Pulling together
In July 2014 the John Lewis store in York made history by
becoming the first department store in the world to be awarded a BREEAM
Outstanding rating – the highest category achievable under the BRE’s
environmental and energy assessment method.This achievement was recognised at the 2016 CIBSE Building Performance Awards where the scheme won the Collaborative Working
Partnership Award. Andy Pearson writes about the secrets to their achievements.
The path to the team’s success started two years earlier in
2011, when JLP announced its commitment to reduce carbon emissions from a 2010
benchmark by 15% in absolute terms by 2020. This is an exceptionally
challenging target when you factor in that the business is growing and adding new shops.
To help achieve its objective the business set a carbon reduction target for its
new shops of 30% less than existing similar shops.
Inside York's award winning John Lewis store |
In 2012, JLP approached consulting engineers Lateral
Technologies & Solutions to develop a building services solution for its
new mid-sized, flexible-format department store in York. This had a target carbon
saving of 30% compared to JLP’s the flexible format Exeter store.
This fabric envelop of the 12000m2 York store was
designed to be airtight to help the design team meet the carbon saving target
by preventing heat and energy leaking through gaps in the building fabric. In
fact, the building’s air permeability was later measured and found to be only 3m3/hr
per m2 at 50Pa, three times better than the Building Regulations
minimum.
To develop its building services solution Lateral
Technologies joined with IES Consulting as its technology partner and building
energy management specialist Next Controls.
The model showed that peak cooling was only needed for 0.1% of the year |
Lateral Technologies used utilities information from
JLP’s Exeter store as a benchmark for the new building and to inform the York
store’s low carbon M&E design. The York store’s airtight building envelope enabled
Lateral Technologies to develop a ventilation solution using an energy
efficient displacement ventilation system serving the retail floors. Displacement
ventilation releases fresh, cool air at floor level; as the air is warmed it rises,
taking with it heat from people, lights and equipment before it is extracted at
ceiling level. To save even more energy, the back of store areas also have the
option of being natural ventilated.
A chiller cools the supply air on days when the outside
air temperature is high. Lateral Technologies was able to optimise the size of
the chiller because it modelled the store using Integrated Environmental
Solutions’ Virtual Environment software. “At this stage we were using the HVAC
module within the IES package, which allowed us to input the control strategies
that we wanted to use to understand their influence on the plant sizes,” says
Iain Gibb, managing director of Lateral Technologies & Solutions.
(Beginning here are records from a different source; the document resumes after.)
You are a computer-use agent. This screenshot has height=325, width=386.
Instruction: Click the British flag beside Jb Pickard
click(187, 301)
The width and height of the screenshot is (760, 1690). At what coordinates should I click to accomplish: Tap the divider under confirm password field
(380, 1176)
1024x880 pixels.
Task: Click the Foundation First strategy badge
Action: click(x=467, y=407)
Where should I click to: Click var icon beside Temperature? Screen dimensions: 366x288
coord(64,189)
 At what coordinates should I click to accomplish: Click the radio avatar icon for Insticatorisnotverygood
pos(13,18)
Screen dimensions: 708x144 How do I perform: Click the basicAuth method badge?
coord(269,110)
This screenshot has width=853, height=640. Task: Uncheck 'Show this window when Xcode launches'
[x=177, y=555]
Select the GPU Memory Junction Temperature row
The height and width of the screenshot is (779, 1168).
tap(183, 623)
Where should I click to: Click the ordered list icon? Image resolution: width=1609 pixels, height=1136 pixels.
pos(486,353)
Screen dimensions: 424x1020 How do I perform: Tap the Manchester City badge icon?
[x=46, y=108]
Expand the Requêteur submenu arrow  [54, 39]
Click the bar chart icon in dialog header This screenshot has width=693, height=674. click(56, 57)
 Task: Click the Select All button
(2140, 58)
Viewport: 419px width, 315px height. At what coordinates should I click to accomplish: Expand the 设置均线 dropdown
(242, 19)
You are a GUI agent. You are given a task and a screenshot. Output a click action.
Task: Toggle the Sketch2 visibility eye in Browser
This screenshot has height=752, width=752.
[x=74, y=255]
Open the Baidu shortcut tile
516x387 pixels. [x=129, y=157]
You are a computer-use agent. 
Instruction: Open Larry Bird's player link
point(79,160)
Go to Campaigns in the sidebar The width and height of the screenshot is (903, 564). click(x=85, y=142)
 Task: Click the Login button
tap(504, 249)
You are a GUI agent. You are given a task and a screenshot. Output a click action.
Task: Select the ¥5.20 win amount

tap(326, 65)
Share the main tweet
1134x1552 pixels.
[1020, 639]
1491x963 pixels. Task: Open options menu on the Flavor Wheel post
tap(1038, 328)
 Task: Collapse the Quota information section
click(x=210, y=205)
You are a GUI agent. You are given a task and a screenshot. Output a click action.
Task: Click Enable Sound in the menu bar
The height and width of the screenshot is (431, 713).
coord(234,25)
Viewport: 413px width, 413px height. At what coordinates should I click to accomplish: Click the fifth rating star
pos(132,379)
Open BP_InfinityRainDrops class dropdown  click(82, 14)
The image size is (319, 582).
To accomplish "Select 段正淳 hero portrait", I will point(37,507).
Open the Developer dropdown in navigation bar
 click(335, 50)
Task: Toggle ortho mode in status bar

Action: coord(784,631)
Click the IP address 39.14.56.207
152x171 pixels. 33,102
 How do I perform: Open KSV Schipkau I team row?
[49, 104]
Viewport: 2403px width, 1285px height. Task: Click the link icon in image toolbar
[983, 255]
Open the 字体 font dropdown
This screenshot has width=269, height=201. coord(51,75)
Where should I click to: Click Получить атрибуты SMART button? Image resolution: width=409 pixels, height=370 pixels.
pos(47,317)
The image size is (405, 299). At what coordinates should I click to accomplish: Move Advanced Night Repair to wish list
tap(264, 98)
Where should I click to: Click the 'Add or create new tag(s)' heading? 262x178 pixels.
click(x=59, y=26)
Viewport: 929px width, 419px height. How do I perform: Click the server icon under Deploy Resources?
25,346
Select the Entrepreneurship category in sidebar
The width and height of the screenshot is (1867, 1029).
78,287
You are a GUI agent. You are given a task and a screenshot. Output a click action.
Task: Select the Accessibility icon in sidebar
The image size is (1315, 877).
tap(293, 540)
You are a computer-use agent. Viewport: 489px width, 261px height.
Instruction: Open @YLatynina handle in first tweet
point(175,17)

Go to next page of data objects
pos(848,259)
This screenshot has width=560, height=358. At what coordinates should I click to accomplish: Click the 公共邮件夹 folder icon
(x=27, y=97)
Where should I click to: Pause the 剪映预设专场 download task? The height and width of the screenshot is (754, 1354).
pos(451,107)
The software showed that the building had a peak cooling
load of 550kW. Critically, the model also showed that this load was only needed
for 0.1% of the year. It also indicated that if the temperature in the store was
allowed to drift upwards very slightly at times of peak cooling, then a smaller
450kW chiller could be used. The exercise resulted in the installation of chiller
that used 25% less energy to operate.
An energy efficient displacement system serves retail floors |
Lighting was another area exploited by Lateral
Technologies to deliver big energy savings. Front and back of store areas are
lit using LED lighting, which uses 40% less energy than traditional retail
lighting solutions. In addition, sun pipes (effectively mirrored tubes) bounce daylight
from the roof deep into the space to reduce the need for artificial lighting. While
in the storerooms presence detectors automatically turn the lights on and off.
A sophisticated Trend building energy management system (BEMS),
complete with control strategies written by Next Control Systems, was installed
in the York store to control the building services.
The team working really came into its own once the new
store had opened its doors. A number of processes were put in place to ensure
the team could work collaboratively and effectively together to prove that
Lateral Technologies’ innovative building services solution was providing JLP
with the 30% savings it was looking to achieve.
IES had recently developed IES-SCAN, a software solution
created to take data from the building management system and to calibrate it
with the design model. IES provided a secure server on which to host the data
collected from the York store by Next Control Systems. Working in partnership
with the two organisations allowed Lateral Technologies to extract information
from IES-SCAN, via IES’ servers for use in its performance reports. The reports
enabled energy used to be optimised by flagging up systems that were not
performing as expected. “We input the actual performance back into our model to
compare the actual with the theoretical so that we could understand how
accurate our model was,” Gibb says.
The actual results confirmed that the scheme was
performing to within 3% of what the consultant had predicted. In fact Lateral
Technologies design was so successful that the project exceeded JLP’s 30%
target and Lateral Technologies expectations. “We’d predicted a 40% saving and
the scheme actually achieved a 43% reduction in carbon,” says Gibb.